Gosto de imaginar que ilhas significam-se ― fazem-se dizer por signos ― mediante barcos que se aventuram nas águas que as separam, mas também as unem: as águas podem ser oceânicas ou simples veredas, salgadas ou doces, profundas, turbulentas e mais difíceis de navegar, ou arroios cristalinos que escorrem transparentes entre pedras e vegetação de grande frescor. Os barcos, as palavras. E tudo o mais que diz respeito à palavra afeto, no sentido de afetar, atravessar. Escrever e ler são pontas de ilhas que se fazem significar ― os trajetos dependem dos barcos, das ilhas, das águas que as separam. Este blog não pretende nada, exceto lançar barcos que eventualmente alcancem outras ilhas. Barquinhos de papel.

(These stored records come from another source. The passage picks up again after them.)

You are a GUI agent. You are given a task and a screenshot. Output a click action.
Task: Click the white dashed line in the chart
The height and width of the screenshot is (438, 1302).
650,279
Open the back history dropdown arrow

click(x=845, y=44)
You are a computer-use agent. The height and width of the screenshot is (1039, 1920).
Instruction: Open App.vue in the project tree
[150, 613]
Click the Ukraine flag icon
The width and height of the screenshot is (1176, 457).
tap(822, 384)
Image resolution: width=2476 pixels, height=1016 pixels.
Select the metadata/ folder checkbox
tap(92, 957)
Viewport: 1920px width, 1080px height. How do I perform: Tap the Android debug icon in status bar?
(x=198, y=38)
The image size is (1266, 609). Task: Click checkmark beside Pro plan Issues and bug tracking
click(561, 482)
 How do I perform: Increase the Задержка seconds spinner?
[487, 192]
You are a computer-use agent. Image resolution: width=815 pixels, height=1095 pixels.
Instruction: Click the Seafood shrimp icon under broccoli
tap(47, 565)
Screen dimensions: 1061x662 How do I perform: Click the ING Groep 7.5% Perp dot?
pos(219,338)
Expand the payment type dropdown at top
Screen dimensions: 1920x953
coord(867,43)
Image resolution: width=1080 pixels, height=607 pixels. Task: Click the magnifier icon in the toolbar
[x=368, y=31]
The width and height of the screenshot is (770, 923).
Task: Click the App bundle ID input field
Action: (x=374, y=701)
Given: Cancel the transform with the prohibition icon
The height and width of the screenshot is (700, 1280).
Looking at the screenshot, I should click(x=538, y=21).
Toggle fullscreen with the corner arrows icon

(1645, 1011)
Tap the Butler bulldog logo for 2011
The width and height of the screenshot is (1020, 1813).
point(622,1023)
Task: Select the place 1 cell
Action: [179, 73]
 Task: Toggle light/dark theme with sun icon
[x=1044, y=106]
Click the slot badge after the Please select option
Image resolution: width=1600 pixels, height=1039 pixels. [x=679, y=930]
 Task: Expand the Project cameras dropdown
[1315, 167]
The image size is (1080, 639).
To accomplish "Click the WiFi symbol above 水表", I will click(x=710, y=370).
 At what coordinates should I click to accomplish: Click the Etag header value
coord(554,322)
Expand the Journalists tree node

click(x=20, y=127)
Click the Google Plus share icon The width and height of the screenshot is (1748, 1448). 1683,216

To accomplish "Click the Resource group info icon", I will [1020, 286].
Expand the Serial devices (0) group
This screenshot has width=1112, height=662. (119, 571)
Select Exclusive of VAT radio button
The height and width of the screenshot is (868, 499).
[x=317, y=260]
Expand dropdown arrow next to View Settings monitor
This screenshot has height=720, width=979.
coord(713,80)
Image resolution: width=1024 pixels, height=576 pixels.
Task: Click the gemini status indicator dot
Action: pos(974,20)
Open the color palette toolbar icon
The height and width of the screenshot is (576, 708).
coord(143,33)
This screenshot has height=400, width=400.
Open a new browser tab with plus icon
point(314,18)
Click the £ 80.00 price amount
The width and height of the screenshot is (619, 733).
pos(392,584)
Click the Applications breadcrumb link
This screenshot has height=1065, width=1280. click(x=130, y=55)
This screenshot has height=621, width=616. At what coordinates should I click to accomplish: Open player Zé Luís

sábado, 30 de abril de 2011

Mário Faustino: a medula da palavra revirada pela ironia

Deixo a quem quer que seja
A quem queira, a quem possa, a quem sirva, a quem goste,
A tarefa de construir um novo mundo.
Minha obrigação, o mínimo
Que inda posso fazer
É ajudar a acabar com esse monturo
Onde inadvertidamente me jogou a
Senhora minha mãe.
Há múltiplas maneiras de ajudar a acabar
Com o monturo
(O monturo, aliás, não tem nada de grande, é até fácil de arrasar).
Há uma particularidade que me apeteceu.
Uma delas é arrebentar-lhe ostensivamente com as regras do jogo.
A outra é desenvolver até o requinte as referidas regras do jogo
E obedecer, também até o requinte, as ditas regras do jogo.
Outra maneira é aumentar o monturo fazendo filhos
Educando-os e ensinando-os higienicamente a fazer outros filhos.
Outra maneira é ir à missa todos os domingos e contribuir para as obras da paróquia.
Outra maneira é lançar mais um jornal,
Mais um partido, mais um grupo de estudos,
Mais uma conspiração civil ou militar.

FAUSTINO, Mário. O homem e sua hora e outros poemas. São Paulo: Companhia de Bolso, 2009, p.140.